(Collected data entries)
=====
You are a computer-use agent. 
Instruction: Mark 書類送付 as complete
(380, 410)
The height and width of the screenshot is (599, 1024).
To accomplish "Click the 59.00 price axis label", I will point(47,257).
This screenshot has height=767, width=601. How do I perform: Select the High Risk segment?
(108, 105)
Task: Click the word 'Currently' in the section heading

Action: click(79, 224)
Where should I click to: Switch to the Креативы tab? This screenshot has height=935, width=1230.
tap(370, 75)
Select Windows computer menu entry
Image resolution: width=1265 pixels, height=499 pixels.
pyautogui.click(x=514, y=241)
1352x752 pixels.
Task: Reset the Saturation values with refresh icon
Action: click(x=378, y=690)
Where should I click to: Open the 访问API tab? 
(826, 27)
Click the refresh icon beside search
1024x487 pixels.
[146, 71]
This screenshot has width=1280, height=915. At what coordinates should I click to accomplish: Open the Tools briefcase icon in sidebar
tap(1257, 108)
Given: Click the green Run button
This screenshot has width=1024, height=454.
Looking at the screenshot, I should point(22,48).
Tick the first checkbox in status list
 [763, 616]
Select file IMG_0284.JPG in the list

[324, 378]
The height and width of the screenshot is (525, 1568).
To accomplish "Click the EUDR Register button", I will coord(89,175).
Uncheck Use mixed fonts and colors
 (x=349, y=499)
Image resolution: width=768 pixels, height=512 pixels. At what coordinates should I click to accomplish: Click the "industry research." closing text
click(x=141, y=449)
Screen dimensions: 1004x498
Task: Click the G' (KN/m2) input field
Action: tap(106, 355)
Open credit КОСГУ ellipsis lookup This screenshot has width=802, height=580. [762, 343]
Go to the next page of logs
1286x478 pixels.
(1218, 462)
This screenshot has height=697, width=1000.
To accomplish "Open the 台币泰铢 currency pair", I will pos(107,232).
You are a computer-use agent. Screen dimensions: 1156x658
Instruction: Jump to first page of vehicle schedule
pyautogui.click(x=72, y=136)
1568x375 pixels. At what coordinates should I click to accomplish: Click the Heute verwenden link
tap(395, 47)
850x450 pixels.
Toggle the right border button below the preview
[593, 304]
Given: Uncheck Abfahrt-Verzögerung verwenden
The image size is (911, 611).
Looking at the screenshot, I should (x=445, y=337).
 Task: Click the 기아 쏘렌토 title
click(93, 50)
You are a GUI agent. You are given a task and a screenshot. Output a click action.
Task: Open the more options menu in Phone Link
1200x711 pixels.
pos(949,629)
=====
• What the exercise asks
The expected response consists solely of the lines from the one with "1568x375 pixels. At" through the end of the records, repeated exactly.

• Solution
1568x375 pixels. At what coordinates should I click to accomplish: Click the Heute verwenden link
tap(395, 47)
850x450 pixels.
Toggle the right border button below the preview
[593, 304]
Given: Uncheck Abfahrt-Verzögerung verwenden
The image size is (911, 611).
Looking at the screenshot, I should (x=445, y=337).
 Task: Click the 기아 쏘렌토 title
click(93, 50)
You are a GUI agent. You are given a task and a screenshot. Output a click action.
Task: Open the more options menu in Phone Link
1200x711 pixels.
pos(949,629)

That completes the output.